I'm having trouble constructing the query in the last section (BM25 implementation) to get the desired result format. Any help would be greatly appreciated.

Best Answer

After a few days of fiddling around, I finally managed to get this done. Here is the code I ended up with, packed into a stored procedure. For this to work, I added another table, which just holds a document ID and its length in words.

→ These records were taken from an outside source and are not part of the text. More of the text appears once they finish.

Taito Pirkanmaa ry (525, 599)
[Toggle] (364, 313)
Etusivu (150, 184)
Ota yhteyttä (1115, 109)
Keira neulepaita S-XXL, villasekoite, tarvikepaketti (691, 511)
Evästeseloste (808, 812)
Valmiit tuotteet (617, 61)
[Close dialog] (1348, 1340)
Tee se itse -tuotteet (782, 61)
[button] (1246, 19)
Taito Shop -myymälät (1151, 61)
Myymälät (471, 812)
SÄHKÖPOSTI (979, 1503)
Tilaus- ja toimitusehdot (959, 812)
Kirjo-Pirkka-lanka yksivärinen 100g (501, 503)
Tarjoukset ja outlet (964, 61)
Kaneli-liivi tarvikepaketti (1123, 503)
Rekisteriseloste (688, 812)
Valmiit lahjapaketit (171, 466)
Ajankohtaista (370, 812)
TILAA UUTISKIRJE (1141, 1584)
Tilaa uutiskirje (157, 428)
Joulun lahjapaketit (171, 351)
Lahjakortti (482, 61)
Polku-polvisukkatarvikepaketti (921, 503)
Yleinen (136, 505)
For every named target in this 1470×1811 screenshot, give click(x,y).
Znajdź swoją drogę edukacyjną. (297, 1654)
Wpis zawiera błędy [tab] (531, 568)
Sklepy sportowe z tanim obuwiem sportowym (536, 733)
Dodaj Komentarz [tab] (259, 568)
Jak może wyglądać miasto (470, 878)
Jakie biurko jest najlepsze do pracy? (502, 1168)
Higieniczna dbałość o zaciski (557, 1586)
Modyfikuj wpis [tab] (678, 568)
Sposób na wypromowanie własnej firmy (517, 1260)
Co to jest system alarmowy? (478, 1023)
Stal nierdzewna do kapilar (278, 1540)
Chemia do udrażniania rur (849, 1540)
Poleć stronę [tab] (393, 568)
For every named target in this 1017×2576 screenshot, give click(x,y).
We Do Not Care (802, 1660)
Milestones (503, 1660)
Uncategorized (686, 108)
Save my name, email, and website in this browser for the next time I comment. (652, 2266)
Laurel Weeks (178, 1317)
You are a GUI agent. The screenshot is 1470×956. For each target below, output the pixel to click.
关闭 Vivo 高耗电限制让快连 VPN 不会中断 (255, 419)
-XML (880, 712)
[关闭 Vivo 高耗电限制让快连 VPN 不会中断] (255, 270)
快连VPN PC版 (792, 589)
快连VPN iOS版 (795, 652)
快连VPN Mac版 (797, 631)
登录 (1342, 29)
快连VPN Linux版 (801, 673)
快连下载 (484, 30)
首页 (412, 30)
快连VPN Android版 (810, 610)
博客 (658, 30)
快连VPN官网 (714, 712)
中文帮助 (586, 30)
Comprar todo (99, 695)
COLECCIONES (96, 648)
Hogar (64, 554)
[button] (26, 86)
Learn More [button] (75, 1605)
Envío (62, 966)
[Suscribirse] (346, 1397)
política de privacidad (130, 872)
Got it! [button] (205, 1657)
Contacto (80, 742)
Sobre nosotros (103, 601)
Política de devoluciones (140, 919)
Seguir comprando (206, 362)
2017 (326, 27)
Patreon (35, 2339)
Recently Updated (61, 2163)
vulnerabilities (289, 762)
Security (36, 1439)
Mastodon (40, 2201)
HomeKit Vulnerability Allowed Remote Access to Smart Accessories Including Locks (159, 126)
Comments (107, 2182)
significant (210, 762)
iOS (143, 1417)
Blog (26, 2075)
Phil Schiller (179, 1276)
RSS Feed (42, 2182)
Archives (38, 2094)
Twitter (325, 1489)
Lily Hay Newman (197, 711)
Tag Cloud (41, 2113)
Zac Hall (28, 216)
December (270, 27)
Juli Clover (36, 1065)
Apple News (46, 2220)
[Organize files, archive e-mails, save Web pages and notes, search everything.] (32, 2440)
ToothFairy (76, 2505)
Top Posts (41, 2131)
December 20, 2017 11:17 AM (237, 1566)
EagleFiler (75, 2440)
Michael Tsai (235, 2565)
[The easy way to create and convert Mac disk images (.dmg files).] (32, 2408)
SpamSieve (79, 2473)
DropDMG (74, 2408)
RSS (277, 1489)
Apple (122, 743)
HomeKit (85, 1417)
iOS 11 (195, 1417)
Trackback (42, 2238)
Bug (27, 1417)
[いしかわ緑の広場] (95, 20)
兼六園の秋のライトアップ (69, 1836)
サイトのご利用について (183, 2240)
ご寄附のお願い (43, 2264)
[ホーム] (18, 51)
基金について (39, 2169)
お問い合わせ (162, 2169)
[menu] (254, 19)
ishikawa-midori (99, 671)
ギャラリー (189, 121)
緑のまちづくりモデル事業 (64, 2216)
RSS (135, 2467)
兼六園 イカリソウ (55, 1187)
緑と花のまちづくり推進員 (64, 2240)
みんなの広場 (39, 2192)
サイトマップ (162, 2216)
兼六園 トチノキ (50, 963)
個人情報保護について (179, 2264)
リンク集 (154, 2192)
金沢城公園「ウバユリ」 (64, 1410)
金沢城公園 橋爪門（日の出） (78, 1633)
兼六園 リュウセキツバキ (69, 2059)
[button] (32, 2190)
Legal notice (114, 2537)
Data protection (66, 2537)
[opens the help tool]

ALTER PROCEDURE [dbo].[BuildIndexBM25]
-- default parameters K1=> [1.2 - 2.0], B => [0.0 - 1.0], Weight => 3 (e.g. titles only)
    @K1 FLOAT = 1.2,
    @B FLOAT = 0.75,
    @Weight FLOAT = 3
AS
BEGIN
    SET NOCOUNT ON;

    DECLARE @N FLOAT;
    DECLARE @AVGDL FLOAT;

    -- number of all documents
    SELECT @N = COUNT(DISTINCT DocumentID) FROM TF;

    -- average document length (in words)
    SELECT @AVGDL = AVG(Length) FROM DocumentLength; 

    -- BM25 implementation
    -- result set: | DocumentA | DocumentB | BM25 |
    SELECT 
        DL.ID AS DocumentA,
        BM.DocumentID AS DocumentB, 
        BM.BM25 AS BM25
    FROM (
        SELECT ID FROM DocumentLength
    ) DL
    CROSS APPLY (
        SELECT
                Q.DocumentID,
                SUM(LOG((@N - X.Count + 0.5) / (X.Count + 0.5)) * (Q.Count * (@K1 + 1)) / (Q.Count + @K1 * (1 - @B + (@B * L.Length / @AVGDL)))) AS BM25
        FROM    TF D, TF Q, DF X, DocumentLength L
        WHERE   D.TermID = Q.TermID
            AND D.DocumentID = DL.ID
            AND Q.TermID = X.ID
            AND D.DocumentID = L.ID
            AND Q.Weight = @Weight 
            AND D.Weight = @Weight
        GROUP BY Q.DocumentID
    ) BM
    WHERE   DL.ID != BM.DocumentID
END

I hope this answer helps anyone who wanted to implement a full-text search algorithm by themselves. The default algorithm in SQL Server 2008 R2 has only minor differences to this implementation.